# [Exercise description]
Find the line with "Where should I" in the data below. Repeat it and every line after it exactly, but not the pictures.

# [Records for this exercise]
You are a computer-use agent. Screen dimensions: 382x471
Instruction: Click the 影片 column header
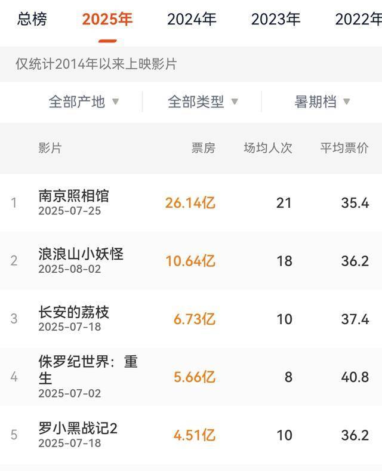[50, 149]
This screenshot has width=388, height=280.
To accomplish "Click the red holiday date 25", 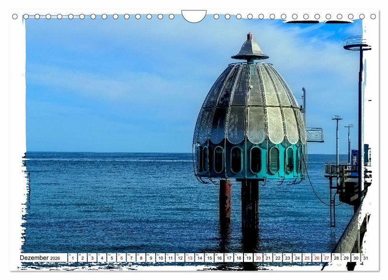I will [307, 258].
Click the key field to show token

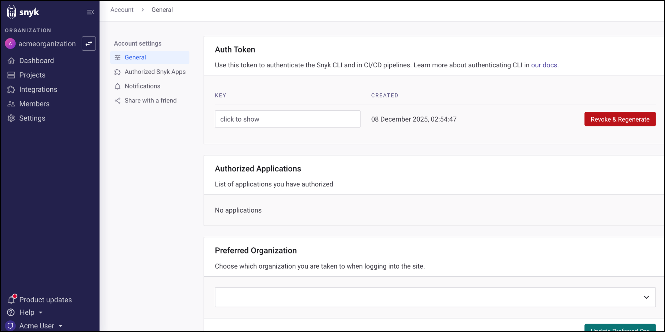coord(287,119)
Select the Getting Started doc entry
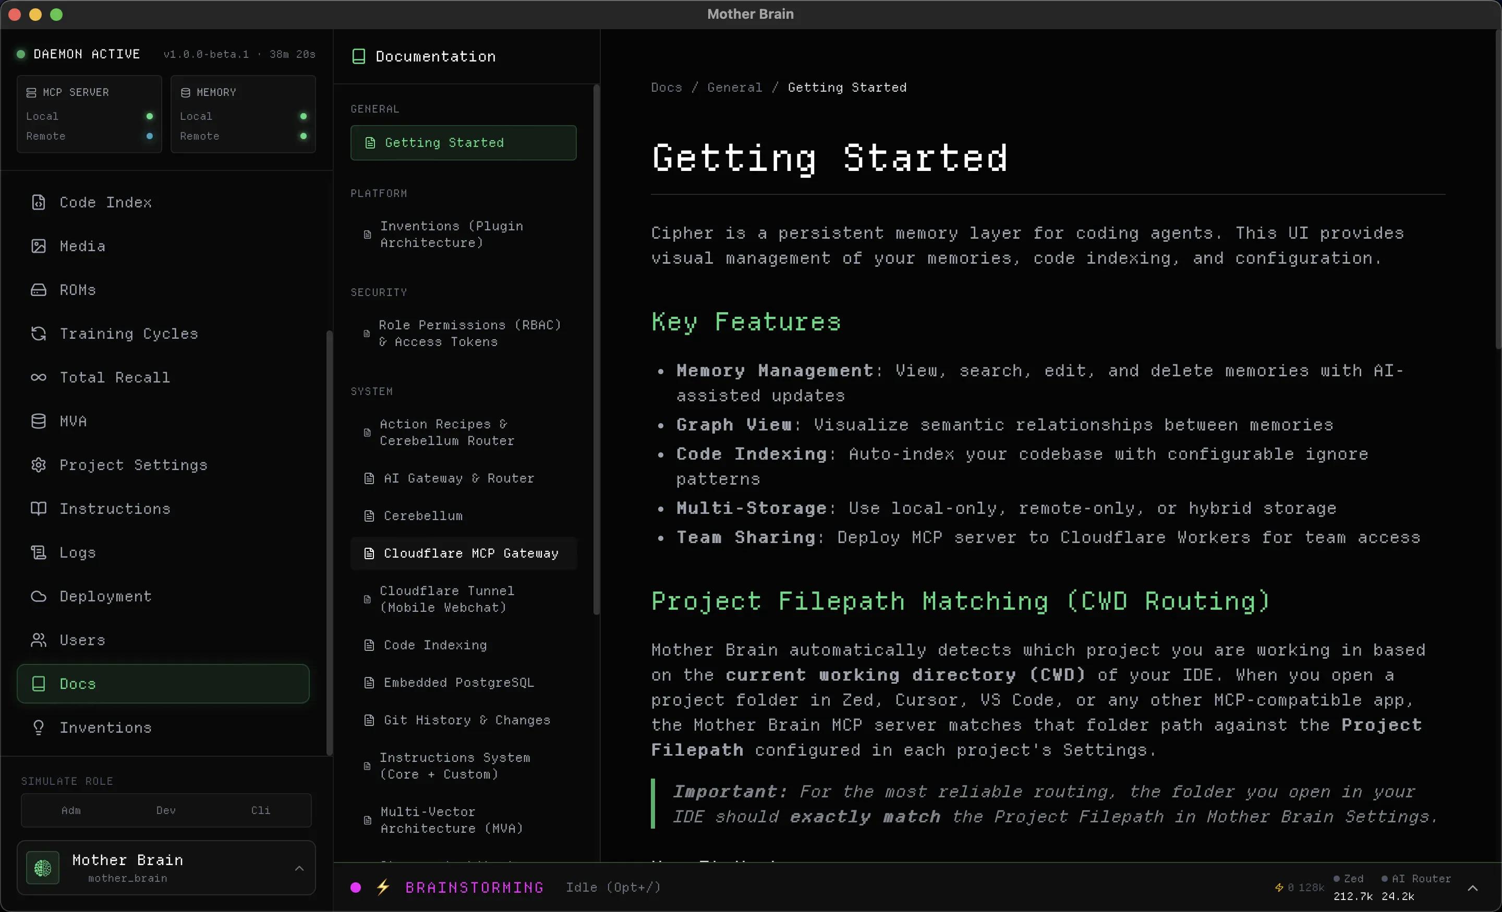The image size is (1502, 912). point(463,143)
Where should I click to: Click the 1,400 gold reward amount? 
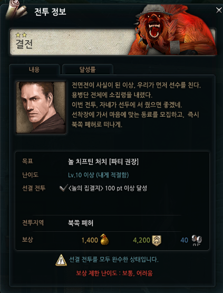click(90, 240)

# [Result]
Where should I click to: Click the 1,400 gold reward amount? 
click(90, 240)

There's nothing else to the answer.